Kanon Wakeshima chronology
| Shinshoku Dolce (2009) | Lolitawork Libretto (2010) | Tsukinami (2015) |

= Lolitawork Libretto =

"Lolitawork Libretto" (少女仕掛けのリブレット, Shoujo Jikake no Riburetto) is the second studio album by singer and cellist Kanon Wakeshima. The song "Toumei no Kagi" was released as a digital download prior to the release of the album on September 16, 2009. The song was used as the theme song of the online game Avalon no Kagi. A promotional music video for the song "Lolitawork Libretto ~Storytelling by Solita~" was also released prior to the album.

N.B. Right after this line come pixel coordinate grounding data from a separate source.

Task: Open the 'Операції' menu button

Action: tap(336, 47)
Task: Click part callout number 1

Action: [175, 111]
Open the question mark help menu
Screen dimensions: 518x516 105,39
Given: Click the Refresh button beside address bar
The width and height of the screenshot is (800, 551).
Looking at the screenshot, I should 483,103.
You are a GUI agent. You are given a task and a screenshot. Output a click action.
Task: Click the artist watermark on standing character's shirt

The album charted at No. 83 on the Oricon Albums Charts and only charted for one week.

The official full title of the album is "Lolitawork Libretto: A Libretto on What Makes a Girl Work" (少女仕掛けのリブレット 〜LOLITAWORK LIBRETTO〜).

== Track listing ==

| No. | Title | Length |
|---|---|---|
| 1. | "Shakespeare no Wasuremono (シェークスピアの忘れ物, The thing Shakespeare forgot) ～Prologue～" | 2:00 |
| 2. | "Kajitsu no Keikoku (果実の警告, Warning from Fruit)" | 3:05 |
| 3. | "Dokushouka Himegimi (読書家姫君, Heroine Syndrome)" | 3:47 |
| 4. | "Twinkle Star!" | 3:20 |
| 5. | "Toumei no Kagi (透明の鍵, Transparent Key)" | 3:29 |
| 6. | "Mamaredo Sukai (マーマレードスカイ, Marmalade Sky)" | 3:38 |
| 7. | "Kuroneko to Pianist no Tango (黒猫とピアニストのタンゴ, The Black Cat & the tango from the Pianist)" | 3:09 |
| 8. | "Hime Charleston (プリンセスチャールストン, Princess Charleston)" | 4:14 |
| 9. | "Tree of Sorrow" | 3:33 |
| 10. | "Celmisia" | 4:25 |
| 11. | "Otome no March (音女のマーチ, March of the Maiden)" | 4:41 |
| 12. | "Shakespeare no Wasuremono (シェークスピアの忘れ物, The thing Shakespeare forgot) ～Epilogue～" | 1:44 |
| 13. | "Shoujo Jikake no Riburetto (少女仕掛けのリブレット, Lolitawork Libretto) ～Storytelling by Solita～" | 4:05 |
| Total length: |  | 46:00 |

==Personnel==
- Kanon Wakeshima – Vocals, Cello, Lyrics, Composition
- Mana - Production, Composition, Arrangement, Programming (tracks 2~7,9,13)
- Microman - Production, Composition, Arrangement, Programming (tracks 1,8,11,12)
- Luca - Production, Arrangement, Programming (track 10)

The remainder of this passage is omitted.